"""
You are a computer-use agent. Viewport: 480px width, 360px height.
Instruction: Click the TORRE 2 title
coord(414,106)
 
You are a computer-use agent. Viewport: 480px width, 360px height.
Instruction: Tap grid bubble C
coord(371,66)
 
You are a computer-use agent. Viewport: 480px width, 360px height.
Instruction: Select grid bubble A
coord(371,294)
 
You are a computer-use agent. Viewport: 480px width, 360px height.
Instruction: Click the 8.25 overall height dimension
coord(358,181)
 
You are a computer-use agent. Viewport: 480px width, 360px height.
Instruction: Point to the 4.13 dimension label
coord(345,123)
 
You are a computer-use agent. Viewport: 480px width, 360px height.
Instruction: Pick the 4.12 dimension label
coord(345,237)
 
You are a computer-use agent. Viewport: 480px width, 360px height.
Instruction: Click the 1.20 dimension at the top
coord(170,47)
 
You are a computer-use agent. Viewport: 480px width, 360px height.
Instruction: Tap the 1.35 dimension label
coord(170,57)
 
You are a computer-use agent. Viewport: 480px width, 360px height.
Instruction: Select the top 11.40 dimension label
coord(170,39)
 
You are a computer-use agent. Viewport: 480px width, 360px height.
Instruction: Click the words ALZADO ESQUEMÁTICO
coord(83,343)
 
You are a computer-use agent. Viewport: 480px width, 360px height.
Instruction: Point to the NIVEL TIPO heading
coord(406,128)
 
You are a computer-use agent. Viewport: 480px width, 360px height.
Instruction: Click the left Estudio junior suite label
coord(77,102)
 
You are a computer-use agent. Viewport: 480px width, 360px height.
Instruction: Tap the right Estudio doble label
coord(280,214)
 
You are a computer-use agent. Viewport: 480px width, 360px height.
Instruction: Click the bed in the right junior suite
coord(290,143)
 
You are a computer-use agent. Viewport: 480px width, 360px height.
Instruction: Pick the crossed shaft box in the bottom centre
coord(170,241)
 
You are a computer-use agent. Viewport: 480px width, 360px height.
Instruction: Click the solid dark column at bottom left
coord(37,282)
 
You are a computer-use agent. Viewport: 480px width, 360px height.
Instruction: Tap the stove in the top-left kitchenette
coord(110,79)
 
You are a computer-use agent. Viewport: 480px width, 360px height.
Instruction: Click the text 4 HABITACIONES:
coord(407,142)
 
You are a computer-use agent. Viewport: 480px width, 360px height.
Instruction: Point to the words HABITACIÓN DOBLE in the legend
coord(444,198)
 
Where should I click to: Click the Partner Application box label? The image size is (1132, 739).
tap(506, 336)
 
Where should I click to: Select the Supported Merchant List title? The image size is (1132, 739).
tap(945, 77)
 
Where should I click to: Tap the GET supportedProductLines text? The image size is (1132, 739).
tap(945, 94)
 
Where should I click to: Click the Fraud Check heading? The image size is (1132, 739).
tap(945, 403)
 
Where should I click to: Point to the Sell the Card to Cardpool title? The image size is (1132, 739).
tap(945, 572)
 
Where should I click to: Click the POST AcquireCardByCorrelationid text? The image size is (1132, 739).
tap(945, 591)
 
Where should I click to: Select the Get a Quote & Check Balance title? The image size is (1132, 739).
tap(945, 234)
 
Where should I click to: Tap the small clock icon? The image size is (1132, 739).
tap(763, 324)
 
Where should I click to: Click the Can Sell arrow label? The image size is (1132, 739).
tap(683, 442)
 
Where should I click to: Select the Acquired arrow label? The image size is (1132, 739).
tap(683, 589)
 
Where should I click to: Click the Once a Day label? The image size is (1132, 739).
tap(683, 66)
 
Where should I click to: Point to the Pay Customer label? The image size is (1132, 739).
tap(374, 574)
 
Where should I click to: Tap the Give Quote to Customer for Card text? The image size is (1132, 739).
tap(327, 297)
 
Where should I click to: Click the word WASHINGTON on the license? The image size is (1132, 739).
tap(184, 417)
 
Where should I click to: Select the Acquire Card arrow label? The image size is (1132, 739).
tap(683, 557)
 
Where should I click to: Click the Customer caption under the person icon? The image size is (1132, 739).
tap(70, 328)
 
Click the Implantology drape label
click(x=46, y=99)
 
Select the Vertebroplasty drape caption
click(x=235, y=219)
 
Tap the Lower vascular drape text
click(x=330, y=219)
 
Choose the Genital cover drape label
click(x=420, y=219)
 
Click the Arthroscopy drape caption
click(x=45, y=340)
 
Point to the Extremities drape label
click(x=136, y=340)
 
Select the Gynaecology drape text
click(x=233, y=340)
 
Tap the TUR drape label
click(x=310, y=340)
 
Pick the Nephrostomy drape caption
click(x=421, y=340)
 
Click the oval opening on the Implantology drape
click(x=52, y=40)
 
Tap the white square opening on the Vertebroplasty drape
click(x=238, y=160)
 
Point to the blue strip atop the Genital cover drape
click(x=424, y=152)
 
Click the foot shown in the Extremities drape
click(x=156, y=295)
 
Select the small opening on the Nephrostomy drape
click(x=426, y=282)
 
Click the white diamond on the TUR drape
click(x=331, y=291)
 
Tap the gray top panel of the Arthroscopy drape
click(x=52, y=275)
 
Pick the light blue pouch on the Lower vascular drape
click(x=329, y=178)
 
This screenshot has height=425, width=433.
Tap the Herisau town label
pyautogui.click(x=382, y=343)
"""
_Exercise directions_
Change "dimension label" to "measurement label" wherever it occurs in the lines above, and reproduce them otherwise unaltered.

_Task answer_
You are a computer-use agent. Viewport: 480px width, 360px height.
Instruction: Click the TORRE 2 title
coord(414,106)
 
You are a computer-use agent. Viewport: 480px width, 360px height.
Instruction: Tap grid bubble C
coord(371,66)
 
You are a computer-use agent. Viewport: 480px width, 360px height.
Instruction: Select grid bubble A
coord(371,294)
 
You are a computer-use agent. Viewport: 480px width, 360px height.
Instruction: Click the 8.25 overall height dimension
coord(358,181)
 
You are a computer-use agent. Viewport: 480px width, 360px height.
Instruction: Point to the 4.13 measurement label
coord(345,123)
 
You are a computer-use agent. Viewport: 480px width, 360px height.
Instruction: Pick the 4.12 measurement label
coord(345,237)
 
You are a computer-use agent. Viewport: 480px width, 360px height.
Instruction: Click the 1.20 dimension at the top
coord(170,47)
 
You are a computer-use agent. Viewport: 480px width, 360px height.
Instruction: Tap the 1.35 measurement label
coord(170,57)
 
You are a computer-use agent. Viewport: 480px width, 360px height.
Instruction: Select the top 11.40 measurement label
coord(170,39)
 
You are a computer-use agent. Viewport: 480px width, 360px height.
Instruction: Click the words ALZADO ESQUEMÁTICO
coord(83,343)
 
You are a computer-use agent. Viewport: 480px width, 360px height.
Instruction: Point to the NIVEL TIPO heading
coord(406,128)
 
You are a computer-use agent. Viewport: 480px width, 360px height.
Instruction: Click the left Estudio junior suite label
coord(77,102)
 
You are a computer-use agent. Viewport: 480px width, 360px height.
Instruction: Tap the right Estudio doble label
coord(280,214)
 
You are a computer-use agent. Viewport: 480px width, 360px height.
Instruction: Click the bed in the right junior suite
coord(290,143)
 
You are a computer-use agent. Viewport: 480px width, 360px height.
Instruction: Pick the crossed shaft box in the bottom centre
coord(170,241)
 
You are a computer-use agent. Viewport: 480px width, 360px height.
Instruction: Click the solid dark column at bottom left
coord(37,282)
 
You are a computer-use agent. Viewport: 480px width, 360px height.
Instruction: Tap the stove in the top-left kitchenette
coord(110,79)
 
You are a computer-use agent. Viewport: 480px width, 360px height.
Instruction: Click the text 4 HABITACIONES:
coord(407,142)
 
You are a computer-use agent. Viewport: 480px width, 360px height.
Instruction: Point to the words HABITACIÓN DOBLE in the legend
coord(444,198)
 
Where should I click to: Click the Partner Application box label? The image size is (1132, 739).
tap(506, 336)
 
Where should I click to: Select the Supported Merchant List title? The image size is (1132, 739).
tap(945, 77)
 
Where should I click to: Tap the GET supportedProductLines text? The image size is (1132, 739).
tap(945, 94)
 
Where should I click to: Click the Fraud Check heading? The image size is (1132, 739).
tap(945, 403)
 
Where should I click to: Point to the Sell the Card to Cardpool title? The image size is (1132, 739).
tap(945, 572)
 
Where should I click to: Click the POST AcquireCardByCorrelationid text? The image size is (1132, 739).
tap(945, 591)
 
Where should I click to: Select the Get a Quote & Check Balance title? The image size is (1132, 739).
tap(945, 234)
 
Where should I click to: Tap the small clock icon? The image size is (1132, 739).
tap(763, 324)
 
Where should I click to: Click the Can Sell arrow label? The image size is (1132, 739).
tap(683, 442)
 
Where should I click to: Select the Acquired arrow label? The image size is (1132, 739).
tap(683, 589)
 
Where should I click to: Click the Once a Day label? The image size is (1132, 739).
tap(683, 66)
 
Where should I click to: Point to the Pay Customer label? The image size is (1132, 739).
tap(374, 574)
 
Where should I click to: Tap the Give Quote to Customer for Card text? The image size is (1132, 739).
tap(327, 297)
 
Where should I click to: Click the word WASHINGTON on the license? The image size is (1132, 739).
tap(184, 417)
 
Where should I click to: Select the Acquire Card arrow label? The image size is (1132, 739).
tap(683, 557)
 
Where should I click to: Click the Customer caption under the person icon? The image size is (1132, 739).
tap(70, 328)
 
Click the Implantology drape label
click(x=46, y=99)
 
Select the Vertebroplasty drape caption
click(x=235, y=219)
 
Tap the Lower vascular drape text
click(x=330, y=219)
 
Choose the Genital cover drape label
click(x=420, y=219)
 
Click the Arthroscopy drape caption
click(x=45, y=340)
 
Point to the Extremities drape label
click(x=136, y=340)
 
Select the Gynaecology drape text
click(x=233, y=340)
 
Tap the TUR drape label
click(x=310, y=340)
 
Pick the Nephrostomy drape caption
click(x=421, y=340)
 
Click the oval opening on the Implantology drape
click(x=52, y=40)
 
Tap the white square opening on the Vertebroplasty drape
click(x=238, y=160)
 
Point to the blue strip atop the Genital cover drape
click(x=424, y=152)
 
Click the foot shown in the Extremities drape
click(x=156, y=295)
 
Select the small opening on the Nephrostomy drape
click(x=426, y=282)
 
Click the white diamond on the TUR drape
click(x=331, y=291)
 
Tap the gray top panel of the Arthroscopy drape
click(x=52, y=275)
 
Pick the light blue pouch on the Lower vascular drape
click(x=329, y=178)
 
This screenshot has height=425, width=433.
Tap the Herisau town label
pyautogui.click(x=382, y=343)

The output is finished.